Recentemente vieram me perguntar sobre atores que saíram do BBB e eu disse: ‘Meu amor, eu vivo num outro mundo – Miguel Falabella
A falência da educação pública se reflete de maneira brutal nas novas gerações. Estamos piores em razão de termos pessoas piores nos governando. Há uma dificuldade tamanha na interpretação de texto, sobretudo no teatro, o que é grave. É muito triste perceber isso, mas a gente tem que ser resistência senão o teatro deixa de ser verbo e passa a ser verba”. E continua, dizendo que “(Os atores) não conhecem História, não conhecem nada, (…) Não se discute mais teatro como política pública, não se discute nada! (…). Este regime político, se Deus quiser terá o seu ocaso. Somos mais fortes que tudo isso. O teatro sobreviveu a tudo, o teatro sobreviveu à Alemanha hitlerista, à ditadura militar onde as peças eram proibidas no dia da estreia…
Estamos piores em razão de termos pessoas piores nos governando. Há uma dificuldade tamanha na interpretação de texto, sobretudo no teatro, o que é grave.
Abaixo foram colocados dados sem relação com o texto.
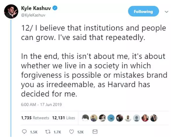The image size is (171, 139).
Task: Toggle the Following button
Action: tap(143, 11)
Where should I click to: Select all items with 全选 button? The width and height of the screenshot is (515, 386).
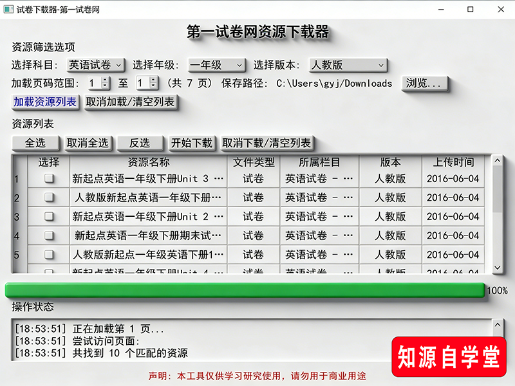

É muito triste perceber isso, mas a gente tem que ser resistência senão o teatro deixa de ser verbo e passa a ser verba – Miguel Falabella
Sobre o desconhecimento de cultura geral, o ator comentou que uma atriz que vira junto a ele o musical “Evita” achou até o último minuto que a protagonista da peça era um personagem ficcional. Espantou-se quando a jovem artista perguntou a ele se a ex-primeira dama da Argentina Evita Perón (1919-2002) existiu mesmo. De igual maneira, falamos sobre um outra atriz que não conhecia a falecida artista Dina Sfat (1938-1989) e ele nos brindou com uma de suas inenarráveis histórias junto à ex-mulher de Paulo José (1937-2021), sob a alegação que “isso tem que ser registrado”.
Segundo ele, Sfat convidara-o a dirigir a peça “Private Lives” do autor Noël Coward (1899-1973). Ao fim da primeira leitura, Falabella disse-lhe: “Dina, essa mulher é um viado! Tomando Martini, indo para coquetéis… Um viado!”. Pouco tempo depois, a atriz o procurado, dizendo haver desistido da montagem, motivada talvez, pela afetação da personagem. Ela o dissera: “Miguel não vamos fazer a peça. Eu sou uma camponesa russa, não posso fazer esse papel”, contou, às gargalhadas.
O menino do Cine Itamar
Criado na Ilha do Governador, Miguel tem muito do menino que passava horas no Cine Itamar, um poeira em art-déco, que havia na Ilha do Governador de então. Cinema onde sua avó o proibia de ir ao banheiro, em razão de haver uma lenda que “chinesas misteriosas davam bombons a crianças para fazer delas escravas brancas”. O menino míope que via projetada na tela as andorinhas que abrigavam-se na sala de projeção ao perceber as janelas do cinema abertas, é o mesmo que prendia o dedo entre os bancos de madeira do velho poeira. Os olhos azuis são os mesmos que, embora estando em São Paulo, retornam com frequência à Travessa Pepe, no prédio onde o santo azulejado permanece até hoje. Local onde haverá para sempre os abraços de Vicente Pereira em suas túnicas coloridas, onde a voz de Mauro Rasi lê as próprias peças divertidamente e melhor que qualquer ator, onde as pulseiras de Duse sacolejam eternamente e onde as memórias repousam num travesseiro que é “dobrado até virar um monturo”. A vida que chega lustra a cera brilhante do tempo. Esse menino, segundo o próprio Miguel, “nunca foi embora. Tem o mesmo olhar de encantamento do Cine Itamar”. Pois as coisas infindas, muito mais do que lindas, essas ficarão.